As the Taliban swept across Afghanistan last week, events in Kabul immediately evoked vivid memories of another hasty U.S. military withdrawal half a century earlier. Videos of Afghan civilians clinging to military aircraft summoned images of evacuees clambering aboard helicopters in Saigon as the city fell to the North Vietnamese army in 1975.

Although caveats abound, there are indeed compelling similarities between 2021 and 1975. In each case, after years of bloody fighting, the United States put its faith in a negotiated agreement, only to see its chosen ally dissolve before a motivated and well-equipped enemy. Washington then scrambled to extract a legion of local bureaucrats, interpreters, and others who had served the United States, saving some but leaving many others behind.

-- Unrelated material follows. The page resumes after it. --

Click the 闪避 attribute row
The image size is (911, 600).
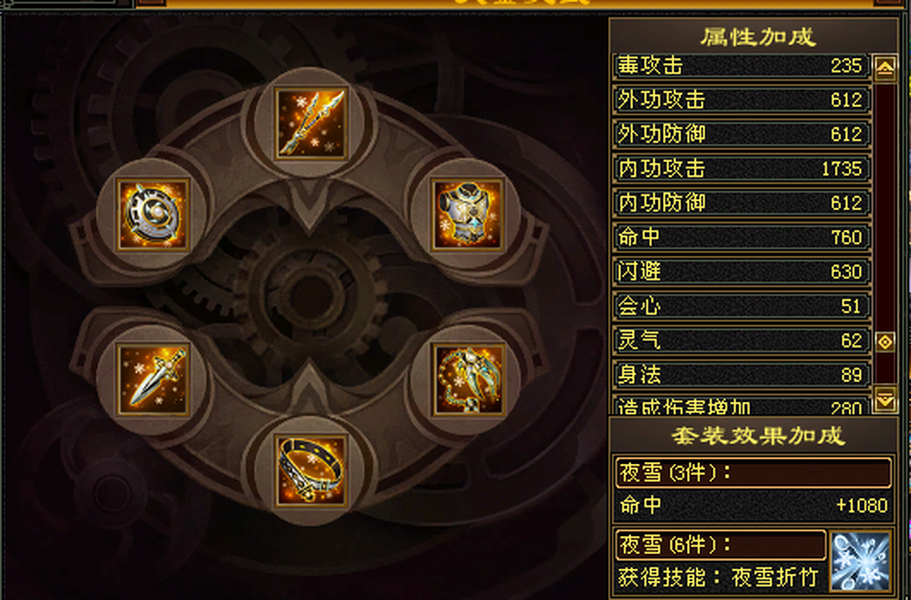point(742,271)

Just as they did in 1975, moreover, U.S. politicians and analysts have described Kabul’s fall as a catastrophic setback for U.S. interests around the world. “Terrorists and major competitors like China are watching the embarrassment of a superpower laid low,” declared Senate Minority Leader Mitch McConnell, Republican of Kentucky, the day after the Taliban captured Afghanistan’s capital. The journalist Robin Wright went further, asserting that the takeover was not only an “epic defeat” for the United States but also “a bookend for the era of U.S. global power.”

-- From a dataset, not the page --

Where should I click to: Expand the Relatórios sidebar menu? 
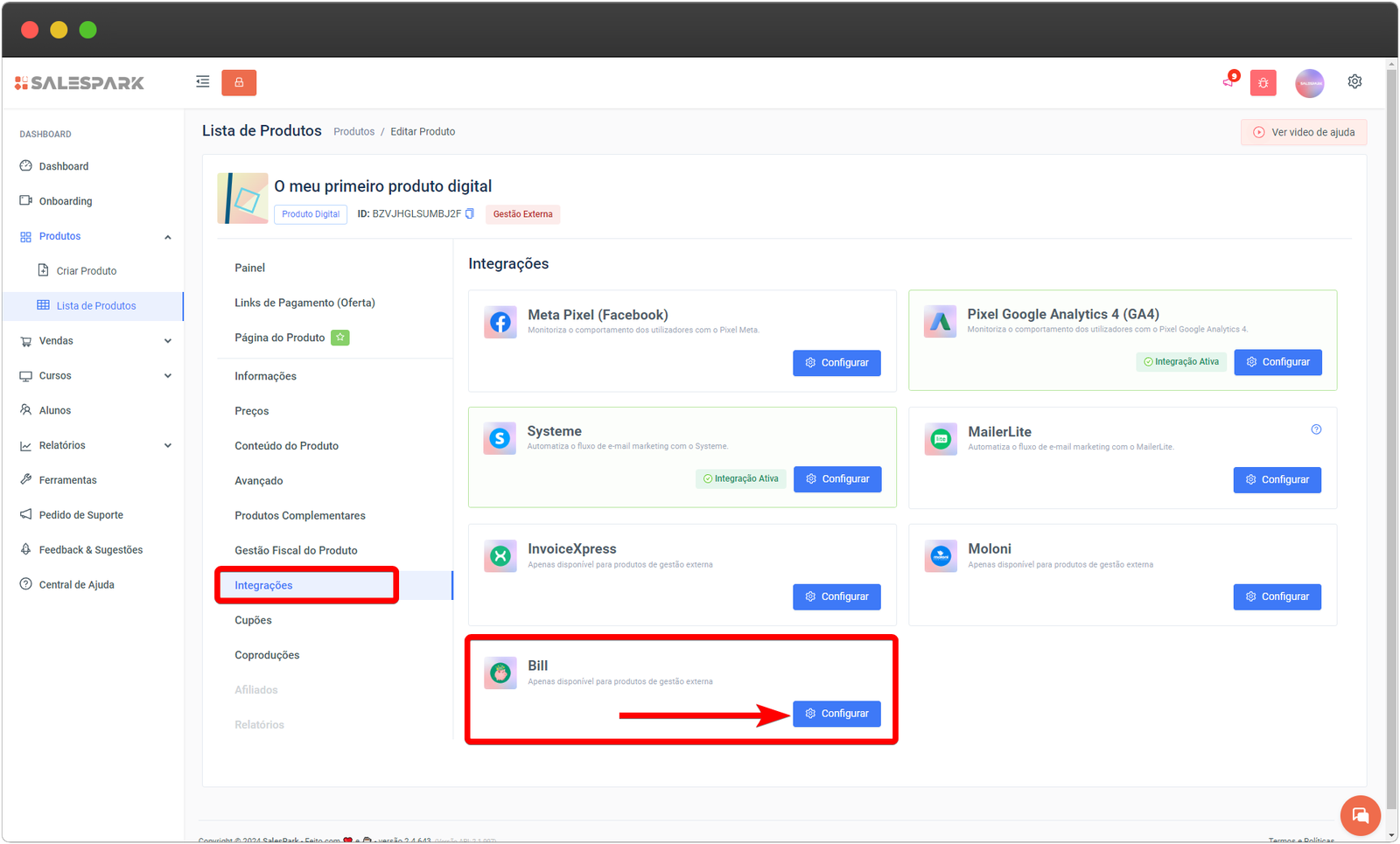pos(167,446)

If the United States’ failure in Vietnam is any guide, however, such dramatic forecasts about the decline of U.S. power are misplaced. Although Washington suffered its fair share of setbacks after Saigon fell, South Vietnam’s collapse did little to damage U.S. credibility in the long term. There’s good reason to believe the same might be true today.

DÉJÀ VU ALL OVER AGAIN

As North Vietnamese armies closed in on Saigon in April 1975, top U.S. officials worried openly about a global collapse of American credibility. Since taking office in 1969, President Richard Nixon had consistently invoked Washington’s global reputation as the main reason to avoid defeat in Vietnam or, if defeat was inevitable, to delay it until the United States would no longer appear responsible. “The United States cannot pursue a policy of selective reliability,” Secretary of State Henry Kissinger said in March 1975 while urging Congress to allocate more funds to prop up the U.S.-aligned government in Saigon. “We cannot abandon friends in one part of the world without jeopardizing the security of friends everywhere.”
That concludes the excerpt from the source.